ФРАГМЕНТ ТЕКСТА |
В этом проекте очень большую роль играл сам процесс.
Да. Четыре месяца курсов пения, ok. Ну, не буду я петь, может быть, прошепчу текст. Я понимаю, что музыка там вообще не нужна, а нужна какая-то звуковая партитура, шумы. Янис – сильная личность, когда он вошёл в проект со своей музыкой, она была настолько его, настолько шипси, что она была уже не об Артурсе или обо мне, а про него. Однако способность отказаться от вещей, которые не работают, это тоже что-то прекрасное. Я верю, что тот пот, который был пролит за четырёхмесячное обучение пению, будет ощущаться и в шёпоте. Когда-то я участвовала в мастер-классе по фотографии, у меня была серия снимков про Ригу – я изучала конечные пункты рижского трамвая. Мне самой казалось, что это – совсем неплохая серия. Показала работы Алессандре Сангвинетти. Вижу, что это её совсем не трогает. Она говорит – серия-то неплохая, и если её выставишь, получишь довольно неплохую оценку от критики, но подумай о том, что, возможно, она – путь к твоей будущей работе, которая будет действительно хороша. Теперь я понимаю, что она была абсолютно права. Путь мы не можем воспринимать как неудачу. Ошибаемся и делаем снова, поднимаемся вверх и всё время боремся, но с каждым разом становимся всё лучше.

ЗАДАНИЕ A | Воспроизведите без изменений строки записей, начиная со строки, содержащей «I want to click», и заканчивая строкой, содержащей «What are the», включая обе эти строки. Изображения в ответ не включайте.

ИЗВЛЕЧЁННЫЕ ЗАПИСИ |
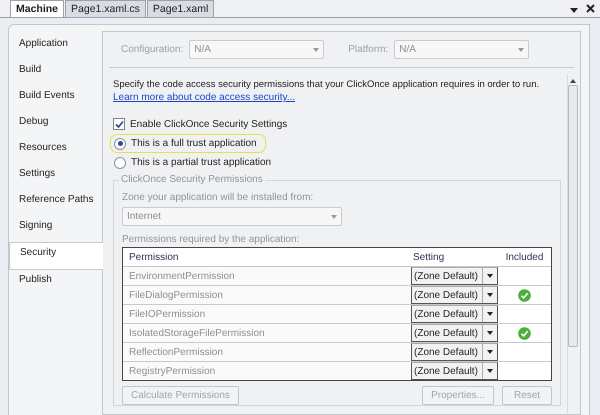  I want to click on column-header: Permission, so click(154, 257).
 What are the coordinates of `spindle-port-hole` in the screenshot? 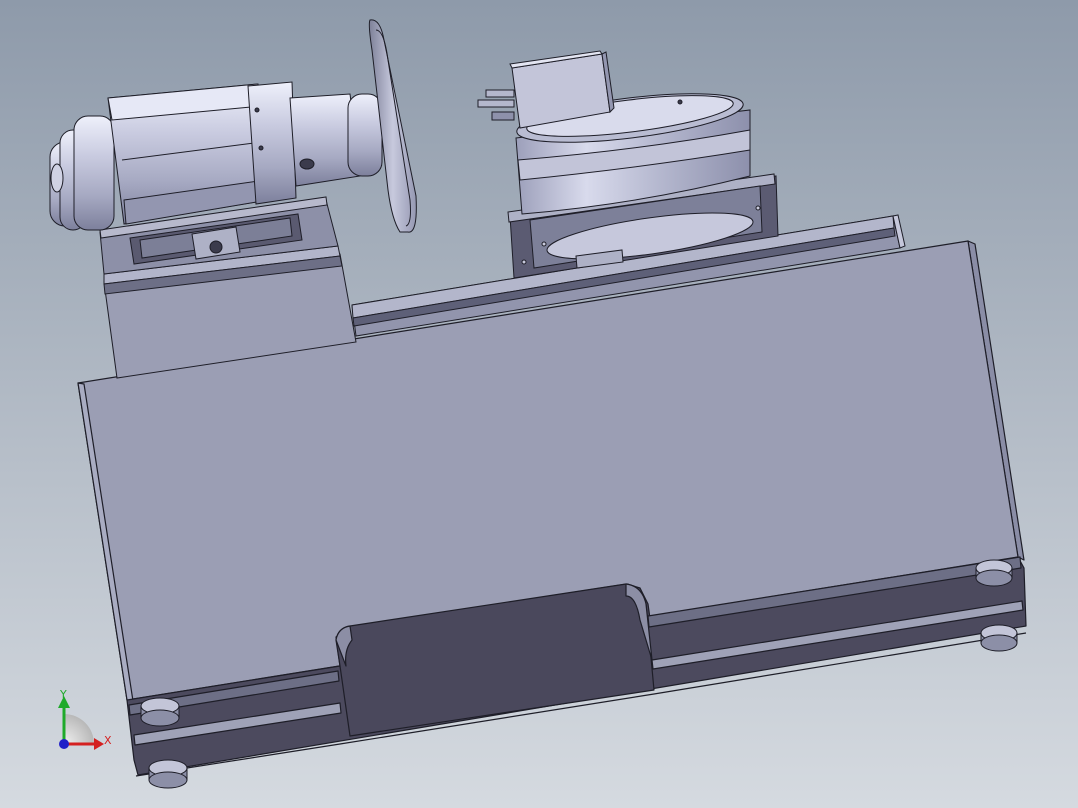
==
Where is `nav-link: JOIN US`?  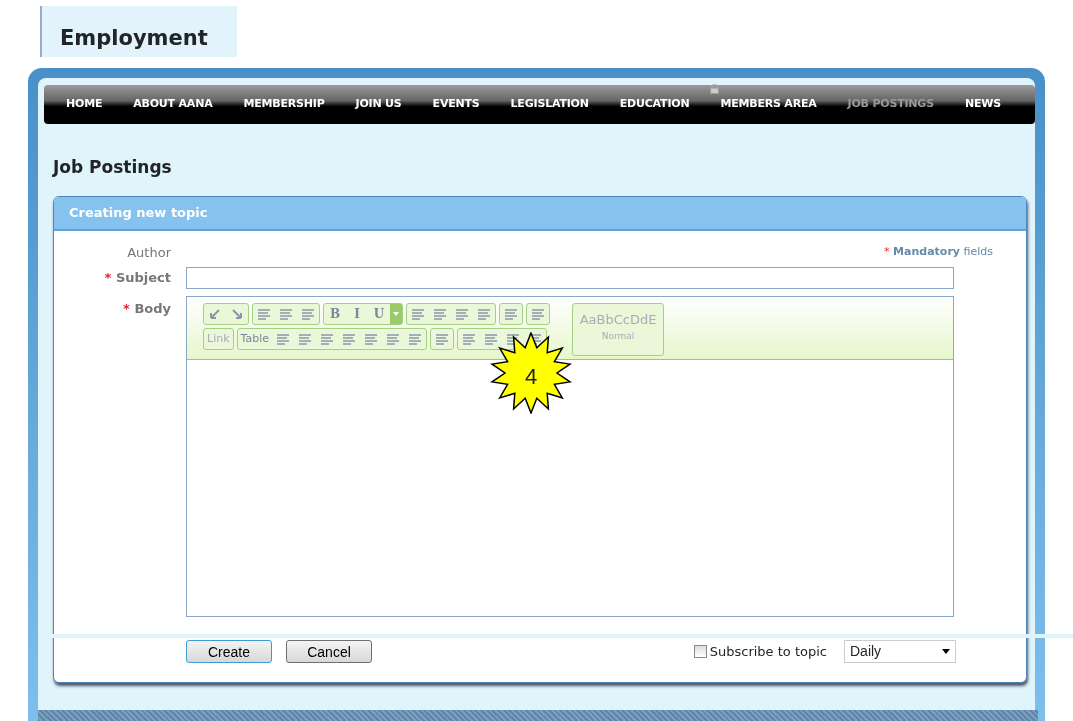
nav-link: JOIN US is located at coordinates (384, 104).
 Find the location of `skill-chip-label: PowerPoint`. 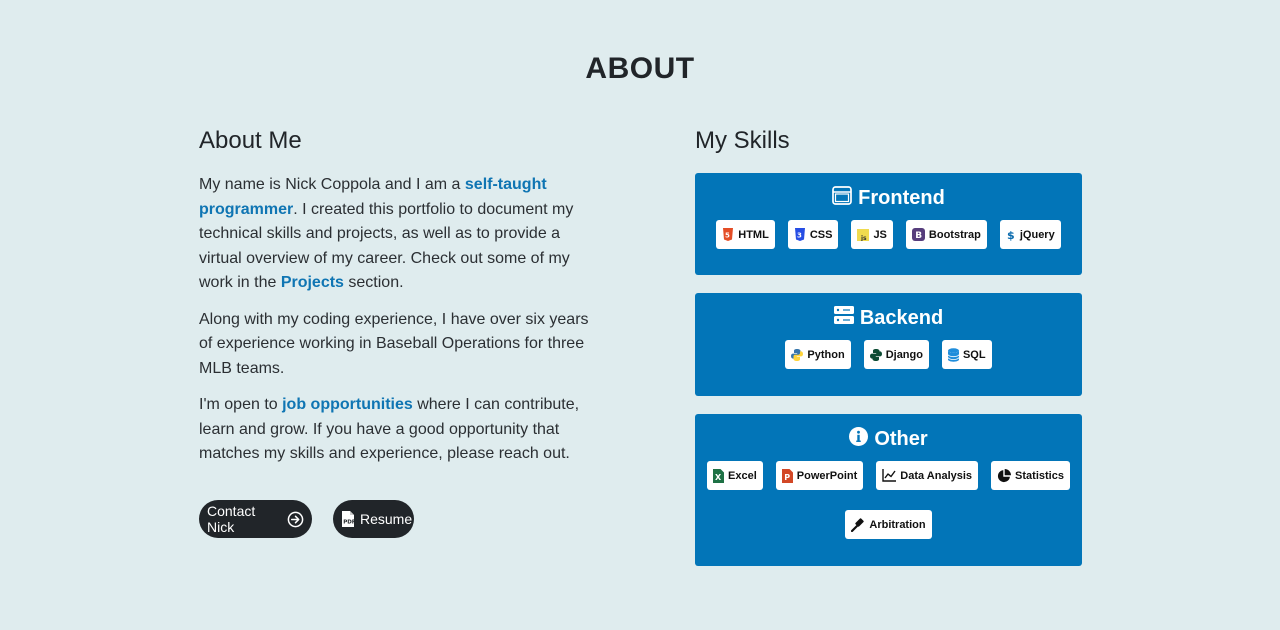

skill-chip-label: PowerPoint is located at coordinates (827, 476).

ЗАДАНИЕ B | Чему, согласно фрагменту текста, была посвящена серия снимков о Риге?

ОЖИДАЕМЫЙ ОТВЕТ A |
  I want to click on column-header: Permission, so click(154, 257).
 What are the coordinates of `spindle-port-hole` in the screenshot? 

ОЖИДАЕМЫЙ ОТВЕТ B | Конечным пунктам рижского трамвая.